Dam and Hydropower Influences
Only one small mainstem dam currently exists in the basin. A mill dam at Bollinger Mill State Park (historical mill and covered bridge) spans the Whitewater River at RM 16.0. The pool behind the 6-ft tall concrete and timber dam has filled with gravel and no longer provides storage capacity. The entire top of the dam now functions as the primary spillway, but some flow can still be diverted through the mill to operate machinery. The plunge pool and downstream channel are stable. Moderate storm events frequently flood the dam. However, during normal flows the dam inhibits the upstream movement of fish.

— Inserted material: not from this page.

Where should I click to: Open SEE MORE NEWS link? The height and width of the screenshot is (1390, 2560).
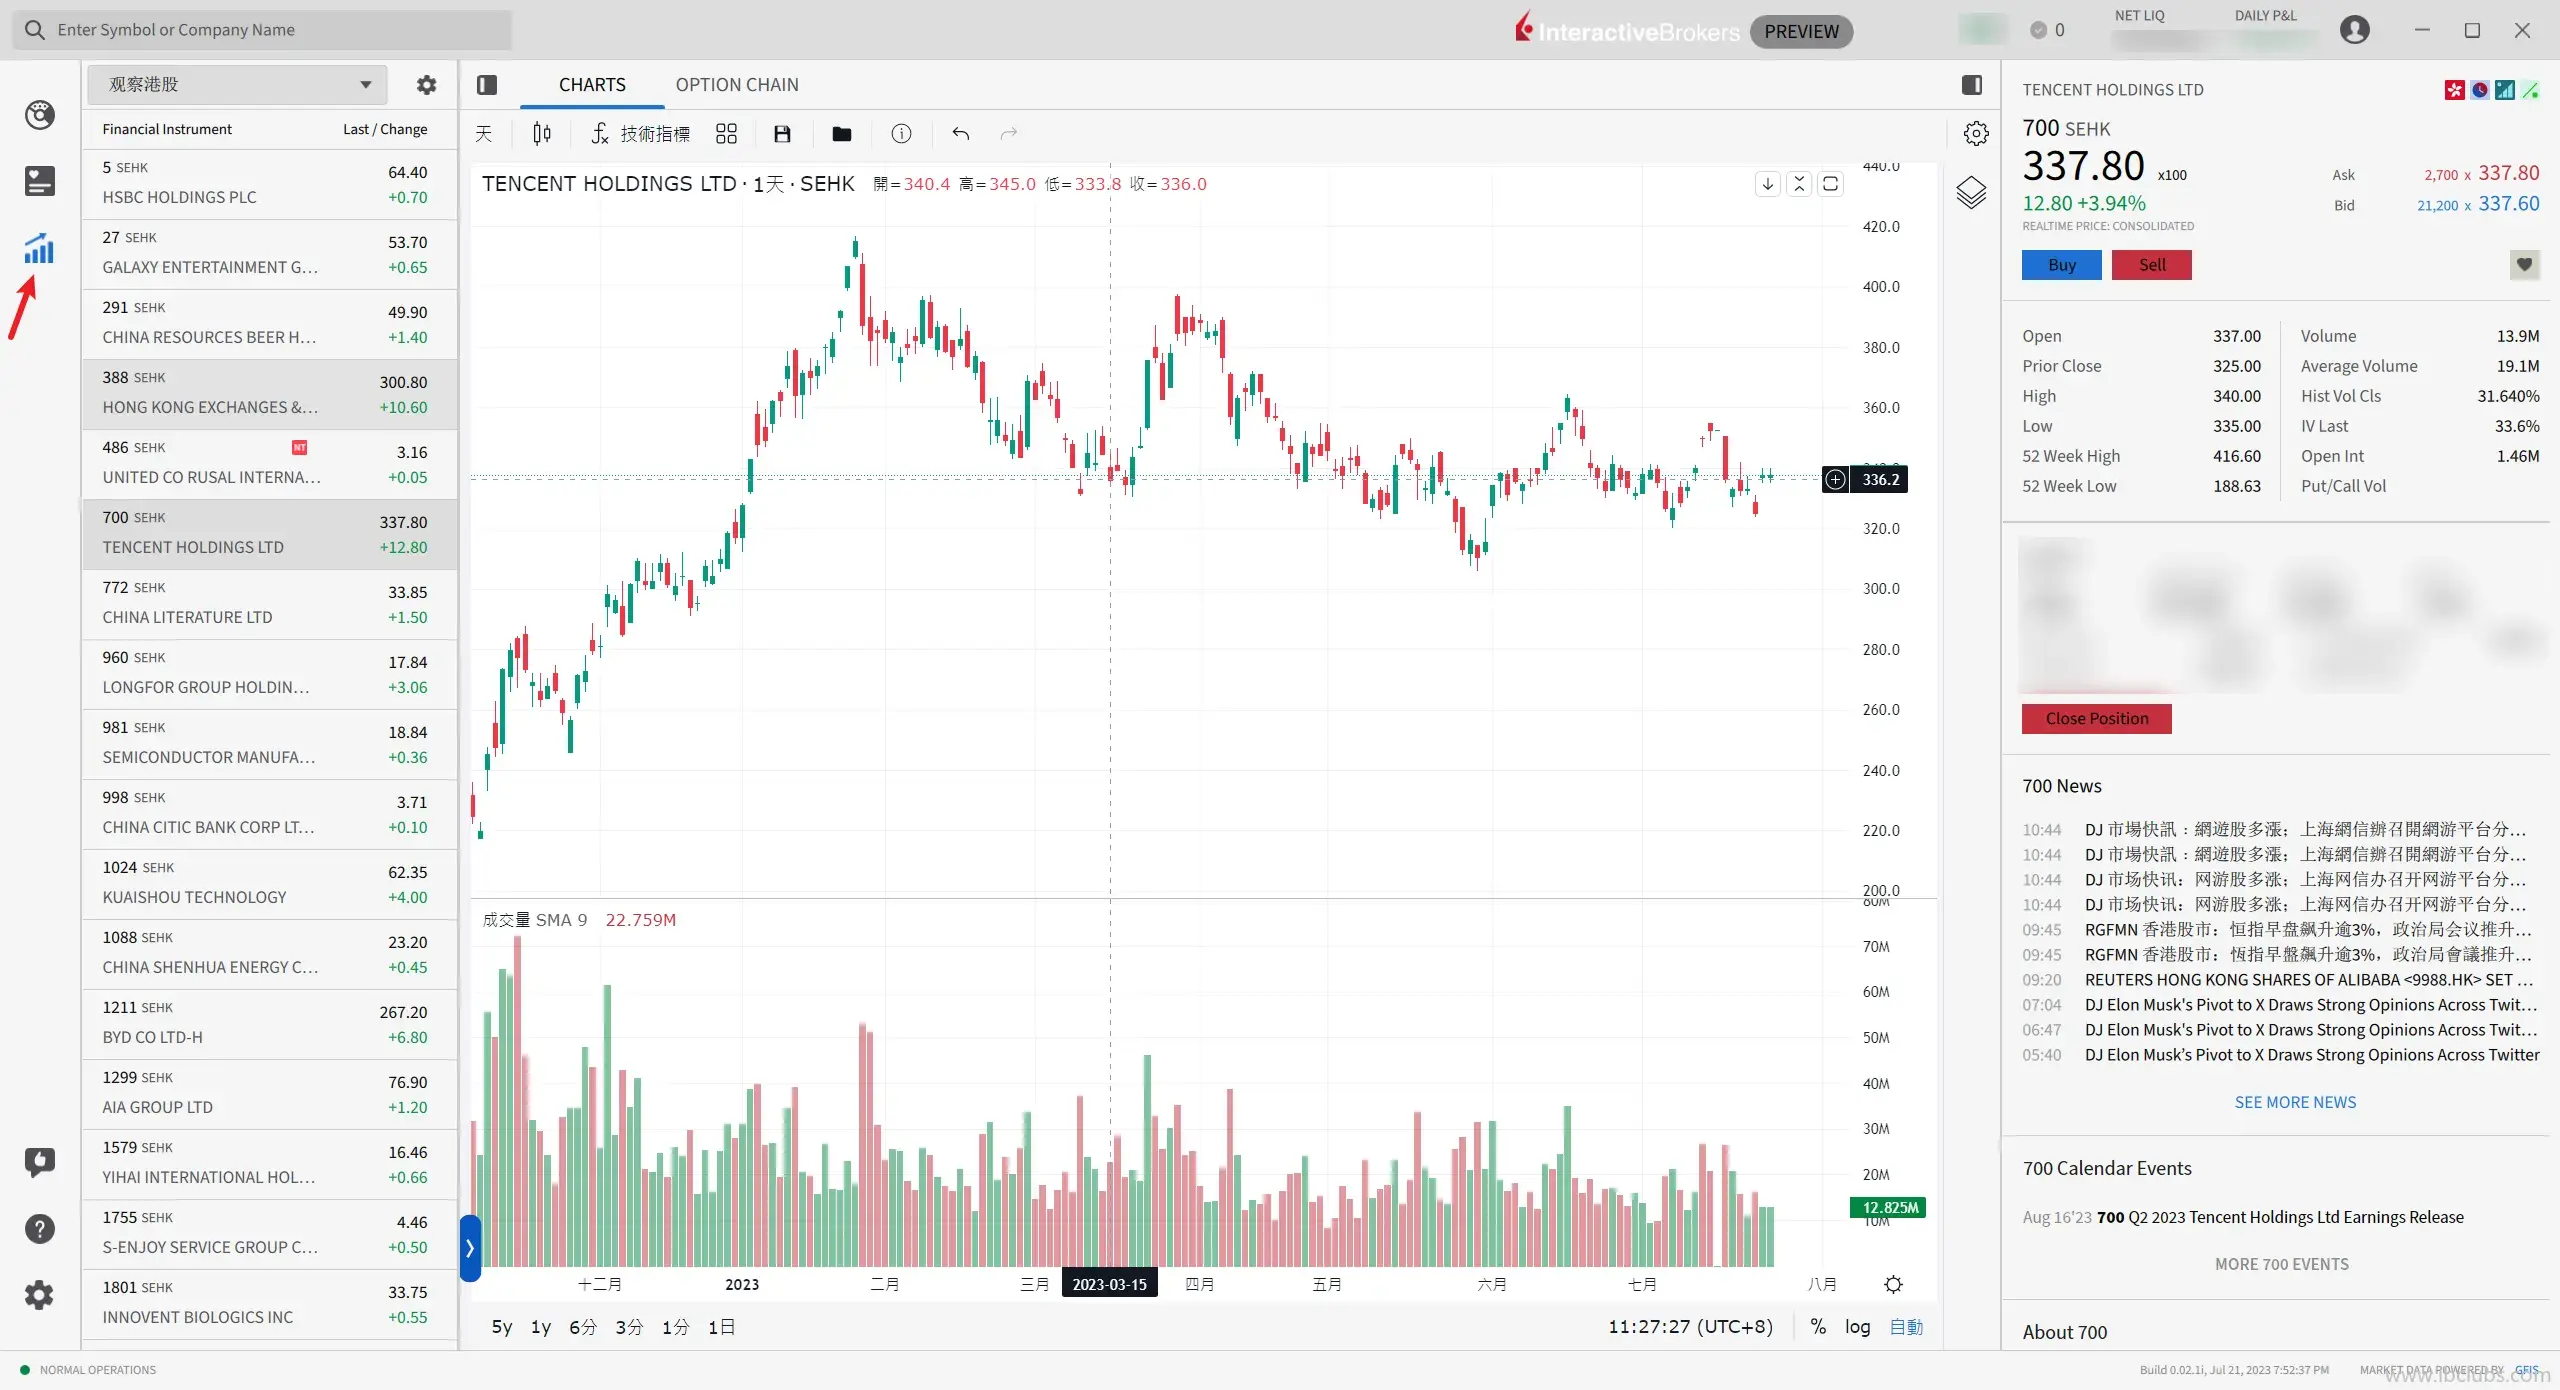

On the Castor River at RM 53.8, a 5-ft tall steel reinforced concrete dam with its western abutment completely washed out remains intact in the river channel. The dam, which was once part of the Daniel Boone Lodge (private development), failed immediately after completion nearly 60 years ago. The dam now functions as an effective wing dike with its bottom and eastern abutment firmly anchored in bedrock. After 60 years, the new downstream channel (displaced around the west side of the dam) has apparently stabilized. The original river channel now functions as an overflow channel. The site is entirely within the boundaries of the Amidon Memorial Conservation Area (MDC). Any attempt to remove the old dam would most probably have serious consequences on channel hydraulics and aquatic habitats above and below the site.

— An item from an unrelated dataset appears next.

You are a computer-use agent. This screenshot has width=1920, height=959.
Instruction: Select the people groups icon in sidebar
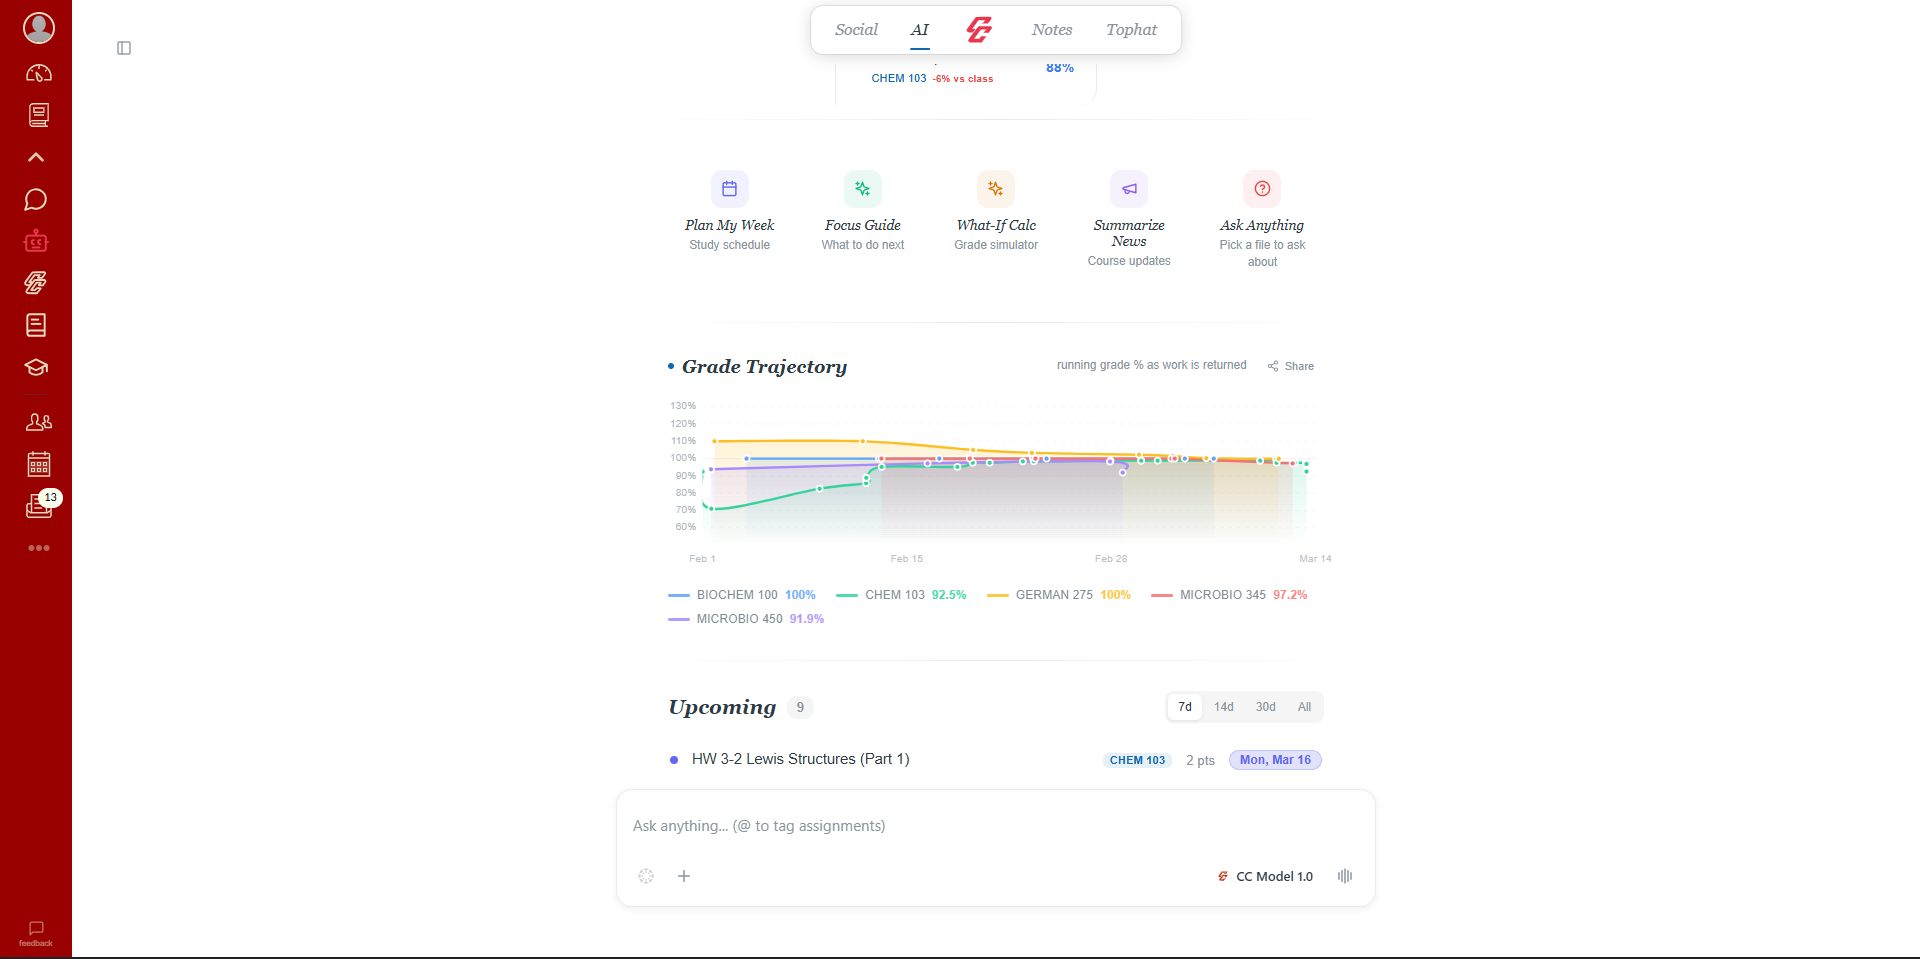(x=38, y=422)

On the Diversion Channel at RM 20.8, a well engineered and maintained USACOE grade control structure functions as a 10-ft high falls that can prevent the upstream movement of fish into the Castor River subbasin. Backwater from the Mississippi River completely inundates the top of the structure (known locally as the Blockhole) at a river stage of 35 ft (340 ft NGVD) on the USACOE Cape Girardeau gage. However, strong swimming fish can probably pass over the angled lip of the rock structure at a Mississippi River flood stage of 32 ft. During normal flood years (14 of the last 21 years) Mississippi River flood stages exceeding 32 ft can be expected 42 percent of the time during April and May and 34 percent of the time March through June. The duration of a typical spring flood is 28 days. The less frequent fall floods last about 9 days.

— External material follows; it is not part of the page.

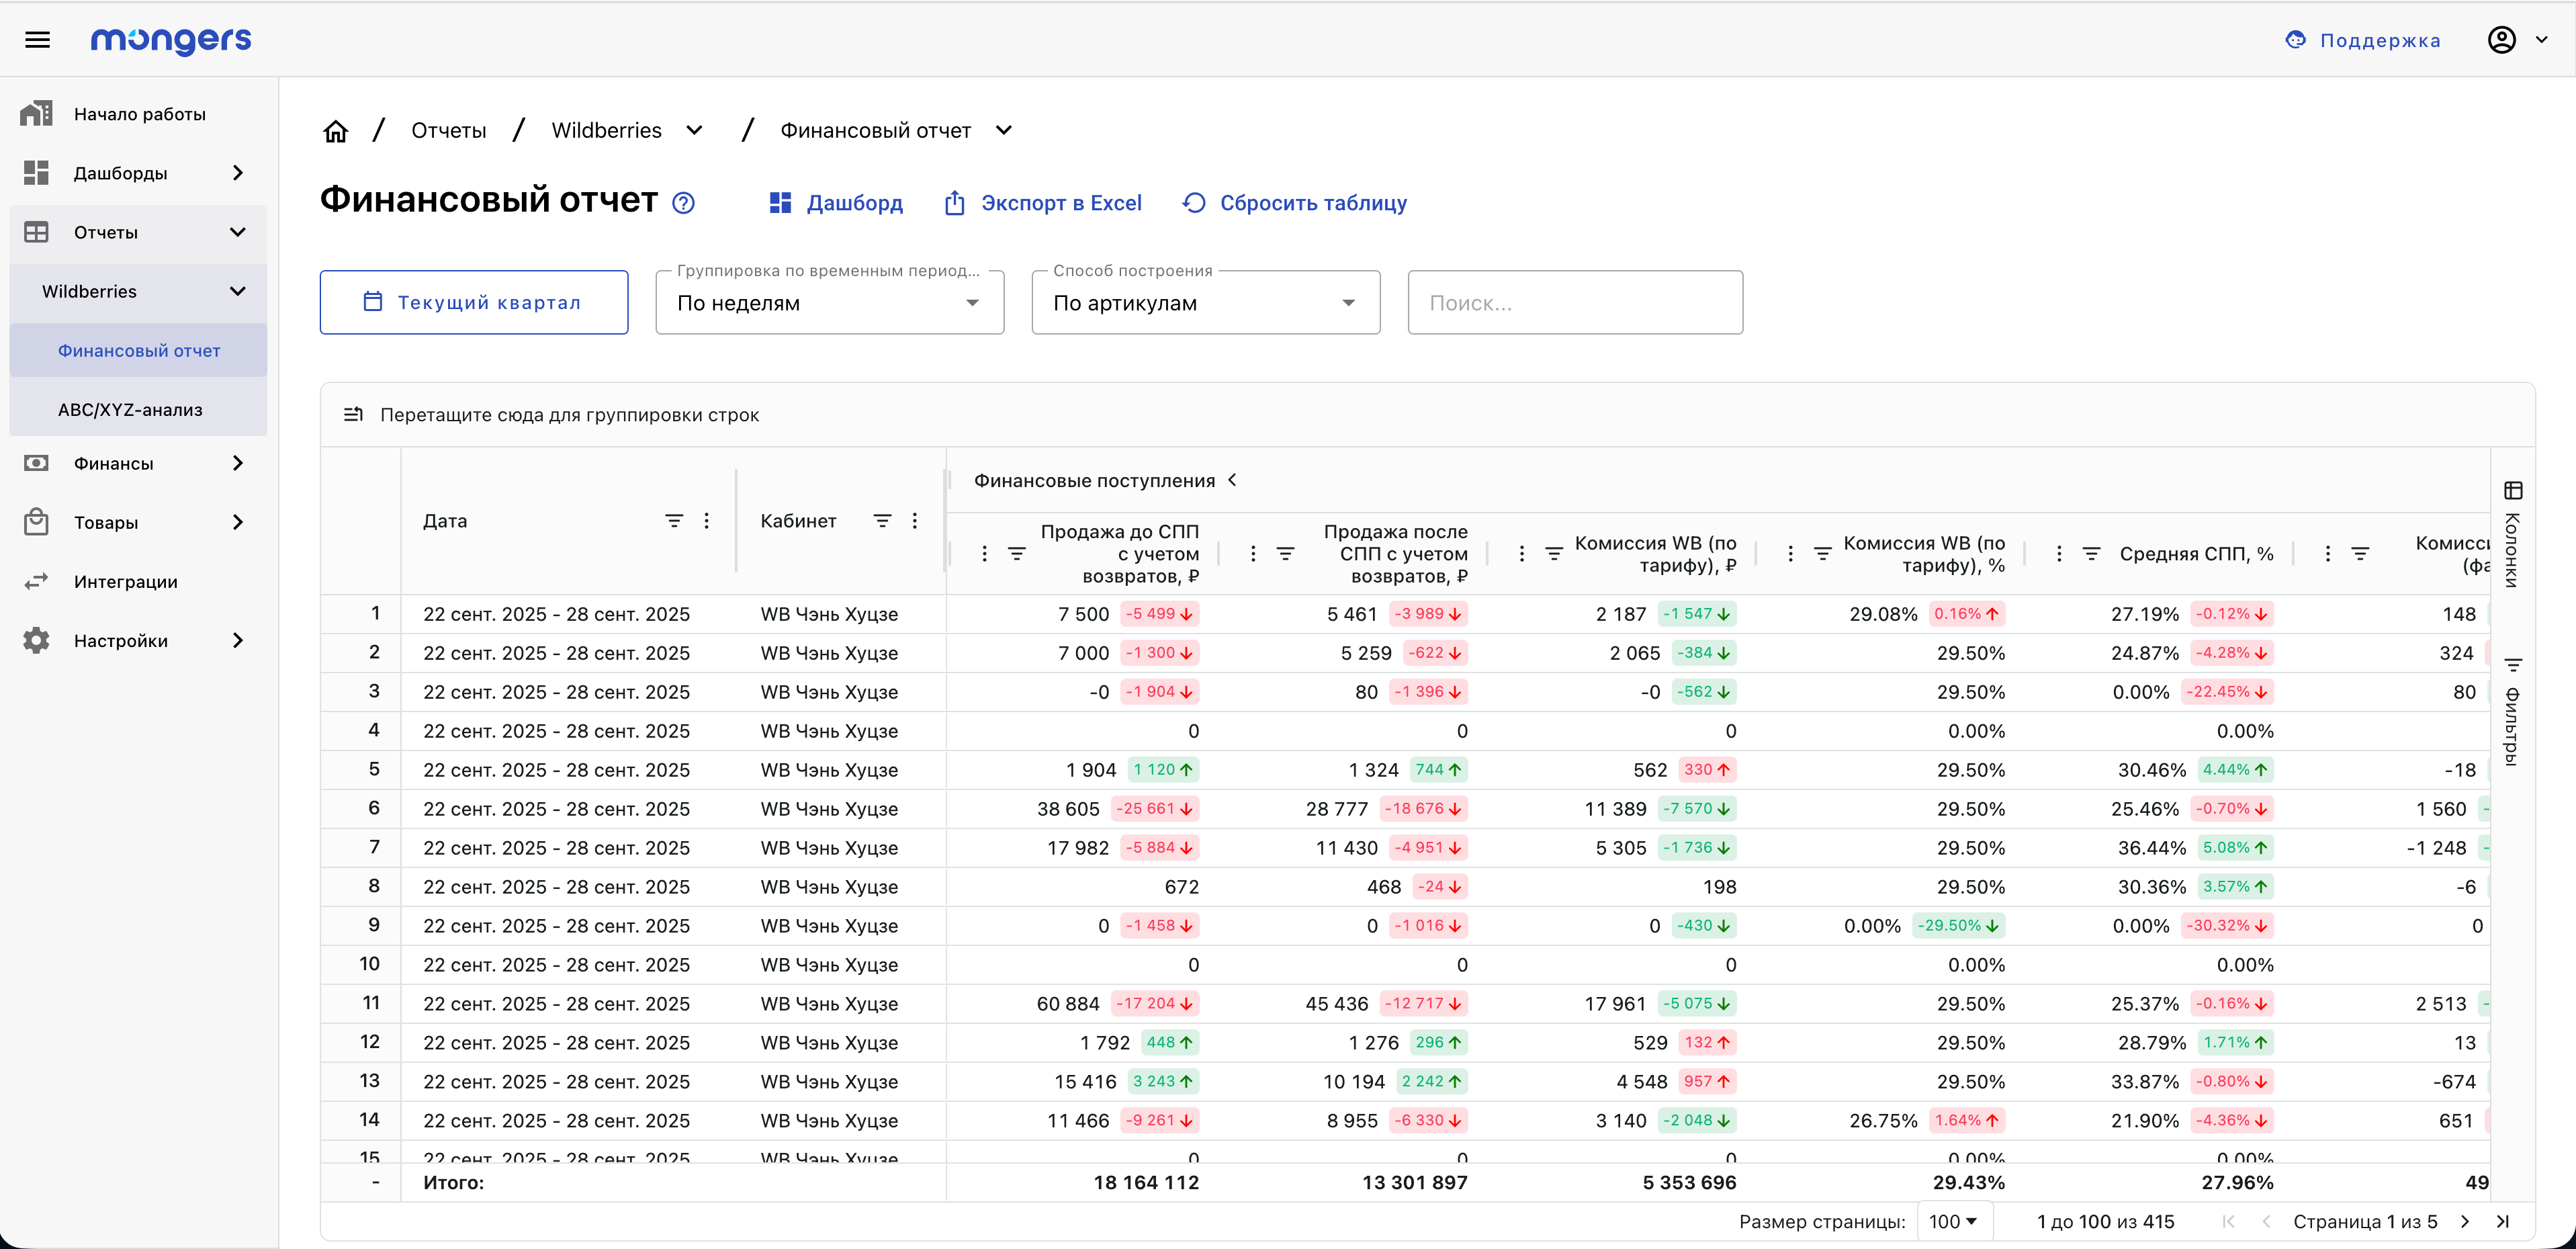Open grouping by time period dropdown
The height and width of the screenshot is (1249, 2576).
[829, 303]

A proposed 7,680-acre recreational lake on the mainstems of the Whitewater River and Little Whitewater Creek was jointly suggested by the Cape Girardeau and Bollinger county commissions in 1987. A $100,000 geology/engineering/economics feasibility study (Lemons 1989) that supported the proposed lake project was completed in 1989. The lake proposal became inactive in 1991 after the Bollinger County Commission refused to include a one cent sales tax issue on the November ballot that would help fund the $73 million project. Local public opinion regarding the lake was sharply divided between positive in the business and urban communities to adamantly negative in the rural community. The Department did not take a position and the Missouri Chapter of the American Fisheries Society, through a 1990 resolution, opposed the lake development. The lake would have flooded parts of the Old Plantation AC, Maintz CA and about 36 miles of permanent streams (Table Hy03).
Lake Girardeau, a 162-acre MDC public fishing area, is the largest lake in the basin. Forty additional privately owned small lakes that total 856 acres are scattered throughout the lower elevations in the basin (MDNR 1984). The basin also contains approximately 4, 530 farm ponds with an average size of 0.4 acres (MDC modified unpublished data).